February 23, 2017
A Detailed Look At Occupational Hazard Insurance For Truck Drivers
According to the North American Transportation Association (NTA), truck drivers endure some of the toughest and most demanding working conditions. This includes long hours on the road, minimal physical exercise, as well as the inherent risks all drivers face while driving. Due to this, truckers require coverage that protects them and loved ones from financial difficulties in the event of an accident or even job loss. This is where occupational hazard insurance coverage comes in handy. Below is a detailed look at occupational hazard insurance for truck drivers.

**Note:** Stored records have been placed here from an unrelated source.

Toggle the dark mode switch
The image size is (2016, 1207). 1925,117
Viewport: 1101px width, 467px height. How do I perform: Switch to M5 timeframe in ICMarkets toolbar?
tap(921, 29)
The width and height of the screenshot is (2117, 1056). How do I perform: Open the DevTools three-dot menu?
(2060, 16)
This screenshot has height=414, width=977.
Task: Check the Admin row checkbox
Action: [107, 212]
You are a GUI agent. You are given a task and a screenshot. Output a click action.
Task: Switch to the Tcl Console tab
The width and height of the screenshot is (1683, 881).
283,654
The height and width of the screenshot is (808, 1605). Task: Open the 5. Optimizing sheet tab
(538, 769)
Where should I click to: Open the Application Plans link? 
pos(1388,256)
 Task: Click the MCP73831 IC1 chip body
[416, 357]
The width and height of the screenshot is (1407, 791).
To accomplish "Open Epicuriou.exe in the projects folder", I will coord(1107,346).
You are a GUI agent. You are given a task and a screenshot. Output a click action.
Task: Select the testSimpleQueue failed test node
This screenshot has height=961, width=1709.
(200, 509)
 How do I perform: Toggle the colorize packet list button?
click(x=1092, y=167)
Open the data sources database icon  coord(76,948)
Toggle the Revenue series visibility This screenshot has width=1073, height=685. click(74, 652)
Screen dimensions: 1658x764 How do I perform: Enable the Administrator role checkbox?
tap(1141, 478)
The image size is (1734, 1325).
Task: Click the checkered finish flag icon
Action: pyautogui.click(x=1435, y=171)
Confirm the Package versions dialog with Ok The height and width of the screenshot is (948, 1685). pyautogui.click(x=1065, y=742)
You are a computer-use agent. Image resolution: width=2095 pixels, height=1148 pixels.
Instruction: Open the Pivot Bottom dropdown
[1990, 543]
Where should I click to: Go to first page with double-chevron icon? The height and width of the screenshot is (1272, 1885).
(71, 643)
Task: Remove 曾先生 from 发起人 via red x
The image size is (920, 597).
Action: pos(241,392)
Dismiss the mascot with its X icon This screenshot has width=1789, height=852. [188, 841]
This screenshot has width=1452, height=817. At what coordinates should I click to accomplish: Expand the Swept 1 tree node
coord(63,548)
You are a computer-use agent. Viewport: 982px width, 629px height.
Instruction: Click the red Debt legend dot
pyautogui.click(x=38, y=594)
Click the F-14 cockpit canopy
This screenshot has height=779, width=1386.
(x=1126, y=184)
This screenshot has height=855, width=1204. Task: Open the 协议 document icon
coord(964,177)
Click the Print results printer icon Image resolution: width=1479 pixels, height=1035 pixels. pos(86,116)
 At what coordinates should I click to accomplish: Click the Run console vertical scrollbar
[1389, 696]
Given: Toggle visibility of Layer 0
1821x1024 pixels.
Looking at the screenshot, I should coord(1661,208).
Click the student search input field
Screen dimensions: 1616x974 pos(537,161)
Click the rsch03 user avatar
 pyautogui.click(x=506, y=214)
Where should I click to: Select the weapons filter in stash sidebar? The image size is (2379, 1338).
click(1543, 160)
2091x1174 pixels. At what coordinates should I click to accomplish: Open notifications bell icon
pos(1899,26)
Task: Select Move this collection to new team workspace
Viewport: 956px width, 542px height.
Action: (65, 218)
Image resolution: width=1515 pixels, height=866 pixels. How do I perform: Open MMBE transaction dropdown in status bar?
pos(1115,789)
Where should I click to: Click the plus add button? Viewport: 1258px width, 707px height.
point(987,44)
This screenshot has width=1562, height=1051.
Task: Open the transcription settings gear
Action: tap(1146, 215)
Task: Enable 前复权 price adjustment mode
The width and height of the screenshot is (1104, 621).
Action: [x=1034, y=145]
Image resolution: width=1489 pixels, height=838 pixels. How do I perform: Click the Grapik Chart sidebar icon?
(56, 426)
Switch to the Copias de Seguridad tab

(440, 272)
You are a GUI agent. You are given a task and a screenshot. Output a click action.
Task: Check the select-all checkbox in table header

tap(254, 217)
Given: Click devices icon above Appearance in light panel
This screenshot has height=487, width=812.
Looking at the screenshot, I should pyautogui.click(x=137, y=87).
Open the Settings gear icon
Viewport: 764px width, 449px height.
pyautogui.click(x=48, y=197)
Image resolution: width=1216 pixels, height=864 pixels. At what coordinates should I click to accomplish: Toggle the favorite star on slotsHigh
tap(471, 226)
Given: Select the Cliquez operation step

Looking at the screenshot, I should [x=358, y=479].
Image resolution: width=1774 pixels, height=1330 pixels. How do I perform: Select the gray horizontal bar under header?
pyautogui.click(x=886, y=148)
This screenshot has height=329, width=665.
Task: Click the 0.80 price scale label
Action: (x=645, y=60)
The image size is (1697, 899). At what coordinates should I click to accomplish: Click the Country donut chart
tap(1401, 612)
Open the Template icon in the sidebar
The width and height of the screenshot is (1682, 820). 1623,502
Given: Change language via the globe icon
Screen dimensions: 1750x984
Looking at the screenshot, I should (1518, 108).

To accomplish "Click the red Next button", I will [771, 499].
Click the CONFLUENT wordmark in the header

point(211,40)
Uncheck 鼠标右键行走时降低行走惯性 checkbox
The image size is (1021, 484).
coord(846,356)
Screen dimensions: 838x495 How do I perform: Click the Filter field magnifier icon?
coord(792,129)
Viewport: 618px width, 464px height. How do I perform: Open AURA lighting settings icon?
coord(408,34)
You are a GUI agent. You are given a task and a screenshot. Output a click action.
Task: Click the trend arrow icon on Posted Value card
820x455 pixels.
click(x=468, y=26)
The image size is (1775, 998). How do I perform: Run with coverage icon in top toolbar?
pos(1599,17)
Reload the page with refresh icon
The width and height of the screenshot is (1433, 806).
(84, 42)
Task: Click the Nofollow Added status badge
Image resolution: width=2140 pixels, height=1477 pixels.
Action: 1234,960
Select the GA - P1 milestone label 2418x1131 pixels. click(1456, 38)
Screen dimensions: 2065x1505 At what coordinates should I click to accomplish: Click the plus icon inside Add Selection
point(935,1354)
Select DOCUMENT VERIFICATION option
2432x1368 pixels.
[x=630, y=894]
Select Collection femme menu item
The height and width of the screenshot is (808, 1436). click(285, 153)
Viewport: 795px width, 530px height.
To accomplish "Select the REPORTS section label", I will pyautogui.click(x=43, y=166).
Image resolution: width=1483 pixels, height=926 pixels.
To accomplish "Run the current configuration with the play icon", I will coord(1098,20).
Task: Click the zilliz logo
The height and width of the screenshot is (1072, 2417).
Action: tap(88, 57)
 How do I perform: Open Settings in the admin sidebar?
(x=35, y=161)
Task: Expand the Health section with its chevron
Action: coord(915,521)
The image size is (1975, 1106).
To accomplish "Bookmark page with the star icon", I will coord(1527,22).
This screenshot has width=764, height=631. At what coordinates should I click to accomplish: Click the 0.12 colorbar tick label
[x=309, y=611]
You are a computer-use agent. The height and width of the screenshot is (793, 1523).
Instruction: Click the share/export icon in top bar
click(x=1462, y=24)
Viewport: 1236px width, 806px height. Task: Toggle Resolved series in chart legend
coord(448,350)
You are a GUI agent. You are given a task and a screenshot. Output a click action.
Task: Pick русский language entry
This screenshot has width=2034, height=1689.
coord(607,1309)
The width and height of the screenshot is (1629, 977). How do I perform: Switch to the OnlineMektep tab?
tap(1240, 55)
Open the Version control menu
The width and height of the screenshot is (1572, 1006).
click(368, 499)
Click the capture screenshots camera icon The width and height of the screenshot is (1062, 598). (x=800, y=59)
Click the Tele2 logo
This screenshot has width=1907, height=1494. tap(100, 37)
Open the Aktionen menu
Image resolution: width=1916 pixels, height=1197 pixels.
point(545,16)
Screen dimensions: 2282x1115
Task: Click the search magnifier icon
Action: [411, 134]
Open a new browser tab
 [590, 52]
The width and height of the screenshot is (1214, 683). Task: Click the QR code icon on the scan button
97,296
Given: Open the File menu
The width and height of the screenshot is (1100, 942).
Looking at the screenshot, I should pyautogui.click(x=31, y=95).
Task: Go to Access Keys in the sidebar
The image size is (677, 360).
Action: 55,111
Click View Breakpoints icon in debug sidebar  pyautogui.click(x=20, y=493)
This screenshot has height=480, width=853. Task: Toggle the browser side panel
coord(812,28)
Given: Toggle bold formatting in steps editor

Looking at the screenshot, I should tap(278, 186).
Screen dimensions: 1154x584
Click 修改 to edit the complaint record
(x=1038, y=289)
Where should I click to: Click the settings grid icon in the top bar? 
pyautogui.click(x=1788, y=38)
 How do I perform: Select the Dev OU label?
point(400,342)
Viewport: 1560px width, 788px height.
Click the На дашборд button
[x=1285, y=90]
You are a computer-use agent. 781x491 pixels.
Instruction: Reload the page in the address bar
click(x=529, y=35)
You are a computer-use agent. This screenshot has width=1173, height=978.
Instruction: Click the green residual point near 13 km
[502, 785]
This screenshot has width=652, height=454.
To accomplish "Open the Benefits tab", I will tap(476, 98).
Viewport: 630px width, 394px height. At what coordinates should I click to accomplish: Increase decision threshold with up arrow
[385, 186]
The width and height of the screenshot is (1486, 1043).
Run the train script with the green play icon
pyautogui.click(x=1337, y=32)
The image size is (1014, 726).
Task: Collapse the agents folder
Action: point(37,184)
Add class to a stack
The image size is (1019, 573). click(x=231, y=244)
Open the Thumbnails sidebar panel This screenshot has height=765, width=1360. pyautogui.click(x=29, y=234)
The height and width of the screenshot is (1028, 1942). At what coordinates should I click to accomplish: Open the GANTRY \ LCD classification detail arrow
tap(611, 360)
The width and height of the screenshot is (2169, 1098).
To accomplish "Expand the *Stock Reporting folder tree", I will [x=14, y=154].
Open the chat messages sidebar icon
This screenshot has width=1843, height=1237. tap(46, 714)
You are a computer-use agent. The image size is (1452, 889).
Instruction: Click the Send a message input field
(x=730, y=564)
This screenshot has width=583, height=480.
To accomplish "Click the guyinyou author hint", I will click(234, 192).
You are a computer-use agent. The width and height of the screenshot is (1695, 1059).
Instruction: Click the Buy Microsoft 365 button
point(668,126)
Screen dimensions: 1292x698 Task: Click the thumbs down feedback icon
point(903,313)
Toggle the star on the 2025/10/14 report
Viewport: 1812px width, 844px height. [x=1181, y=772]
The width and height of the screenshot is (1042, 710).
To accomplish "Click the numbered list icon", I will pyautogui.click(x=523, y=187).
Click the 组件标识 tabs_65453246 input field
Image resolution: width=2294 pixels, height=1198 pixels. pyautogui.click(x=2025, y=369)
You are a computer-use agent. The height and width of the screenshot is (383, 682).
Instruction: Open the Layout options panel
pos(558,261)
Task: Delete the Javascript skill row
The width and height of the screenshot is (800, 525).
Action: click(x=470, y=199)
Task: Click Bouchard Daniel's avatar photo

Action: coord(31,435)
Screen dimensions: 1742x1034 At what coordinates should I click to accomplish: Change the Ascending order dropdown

An Overview of Occupational Hazard Trucking Insurance
In general, occupational hazard coverage provides financial benefits to employees and their loved ones in the event they sustain injuries or die while at work. The regulations governing this type of coverage vary from state to state as well as from one industry to the next. For instance, the states of Oklahoma and Texas allow employers to opt out of worker’s compensation regulations applicable at the state-level. On its part, the trucking industry allows owner-operators who are not employees to enjoy the benefits of occupational hazard coverage.
Eligibility requirements for occupational hazard insurance vary from one carrier to the next. Nevertheless, there are certain common criteria including age limits. In most states, one must be at least 18 or older and less than 70 years old to be eligible for this type of coverage. In addition, one must have undergone training and acquired licensure/approval to operate a truck. At this point, it is worth noting that these requirements apply to drivers who are employed by trucking companies and those working as independent contractors.
Once again, coverage benefits vary from one insurance carrier to the next. This notwithstanding, most occupational hazard policies cover accident-related medical/dental expenses, accidental death/dismemberment compensation, temporary disability benefits, permanent disability benefits, and reduction in disability income benefits. It is worth noting that this is a generalized view of the benefits accruing from occupational hazard coverage. With this in mind, you may come across carriers that offer limited non-occupational benefits on top of the standard benefits available to truck drivers.
Occupational hazard coverage premiums vary depending on driving history, age, and the pricing policies of the underlying carrier. For instance, the National Highway and Transportation Safety Administration (NHTSA) says teens and young adults tend to be more reckless drivers compared to older and more mature peers. For this reason, drivers within this age demographic tend to attract higher coverage premiums although they can be lowered by taking advanced driving and road safety courses as well as installing devices or software tools that monitor driving behavior. With this in mind, expect the cost of coverage premiums to range anywhere from $120 to $200 per month. The rule of thumb is to shop around, compare premiums offered by different carriers and then select one that suits your coverage needs.
Occupational hazard insurance provides a financial cushion to drivers and their loved ones in the event they are injured or killed while working. Before selecting a specific coverage, go through its eligibility requirements to determine whether you qualify. This is in addition to evaluating the monthly premiums that you will be required to pay.